[PATCH v2] xfs: Don't hold XFS_ILOCK_SHARED over log force during fsync

[Date Prev][Date Next][Thread Prev][Thread Next][Date Index][Thread Index]

 



Holding XFS_ILOCK_SHARED over log force in xfs_fsync_flush_log()
significantly increases contention on ILOCK for O_DSYNC | O_DIRECT
writes to file preallocated with fallocate (thus DIO happens to
unwritten extents and we need ILOCK in exclusive mode for timestamp
modifications and extent conversions). But holding ILOCK over the log
force doesn't seem strictly necessary for correctness. We are just using
it for a mechanism to make sure parallel fsyncs all wait for log force
to complete but that can be also achieved without holding ILOCK.

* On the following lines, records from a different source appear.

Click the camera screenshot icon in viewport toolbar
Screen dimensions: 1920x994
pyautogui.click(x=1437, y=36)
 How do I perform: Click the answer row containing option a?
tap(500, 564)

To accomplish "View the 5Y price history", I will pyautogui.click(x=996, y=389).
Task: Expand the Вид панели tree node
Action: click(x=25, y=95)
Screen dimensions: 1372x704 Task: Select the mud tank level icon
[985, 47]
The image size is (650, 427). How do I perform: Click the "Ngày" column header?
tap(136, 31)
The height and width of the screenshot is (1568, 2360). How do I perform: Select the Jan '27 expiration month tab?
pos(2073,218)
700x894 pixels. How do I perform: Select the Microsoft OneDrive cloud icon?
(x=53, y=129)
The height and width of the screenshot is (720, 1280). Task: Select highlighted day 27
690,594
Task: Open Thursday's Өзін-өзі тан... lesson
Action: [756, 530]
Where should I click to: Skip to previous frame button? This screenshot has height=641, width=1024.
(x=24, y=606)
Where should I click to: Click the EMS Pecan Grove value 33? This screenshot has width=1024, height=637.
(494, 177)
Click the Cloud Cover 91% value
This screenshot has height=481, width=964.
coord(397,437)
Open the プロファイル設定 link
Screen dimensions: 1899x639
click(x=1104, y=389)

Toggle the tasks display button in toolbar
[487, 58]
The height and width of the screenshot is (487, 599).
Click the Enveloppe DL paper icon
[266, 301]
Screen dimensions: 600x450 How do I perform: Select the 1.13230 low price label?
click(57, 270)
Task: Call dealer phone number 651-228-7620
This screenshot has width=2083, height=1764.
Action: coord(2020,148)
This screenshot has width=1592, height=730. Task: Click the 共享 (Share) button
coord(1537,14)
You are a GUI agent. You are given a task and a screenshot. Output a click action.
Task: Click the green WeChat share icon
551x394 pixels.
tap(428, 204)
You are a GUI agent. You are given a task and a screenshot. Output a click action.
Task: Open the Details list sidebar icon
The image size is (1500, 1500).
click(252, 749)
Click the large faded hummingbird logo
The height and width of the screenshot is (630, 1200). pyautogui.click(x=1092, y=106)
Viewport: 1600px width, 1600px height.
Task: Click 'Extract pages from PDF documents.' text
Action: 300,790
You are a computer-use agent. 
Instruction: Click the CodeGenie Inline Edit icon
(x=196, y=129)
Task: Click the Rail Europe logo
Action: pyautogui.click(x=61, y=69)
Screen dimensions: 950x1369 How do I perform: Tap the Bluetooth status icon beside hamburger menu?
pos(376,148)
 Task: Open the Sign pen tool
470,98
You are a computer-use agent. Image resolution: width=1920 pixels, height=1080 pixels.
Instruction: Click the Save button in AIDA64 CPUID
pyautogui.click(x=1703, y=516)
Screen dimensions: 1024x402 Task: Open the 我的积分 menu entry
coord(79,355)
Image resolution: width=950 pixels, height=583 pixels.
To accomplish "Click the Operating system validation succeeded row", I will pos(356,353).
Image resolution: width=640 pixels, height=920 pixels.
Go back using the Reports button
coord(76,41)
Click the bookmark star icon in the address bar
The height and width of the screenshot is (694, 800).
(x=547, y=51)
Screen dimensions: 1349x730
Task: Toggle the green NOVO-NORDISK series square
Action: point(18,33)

With this patch DB2 database restore operation speeds up by a factor of
about 2.5x in a VM with 4 CPUs, 16GB of RAM and NVME SSD as a backing
store.

Signed-off-by: Jan Kara <jack@xxxxxxx>
---
 fs/xfs/xfs_file.c       | 48 ++++++++++++++---------------------------
 fs/xfs/xfs_inode.c      |  2 --
 fs/xfs/xfs_inode_item.c | 12 ++++++++---
 fs/xfs/xfs_inode_item.h |  4 +++-
 4 files changed, 28 insertions(+), 38 deletions(-)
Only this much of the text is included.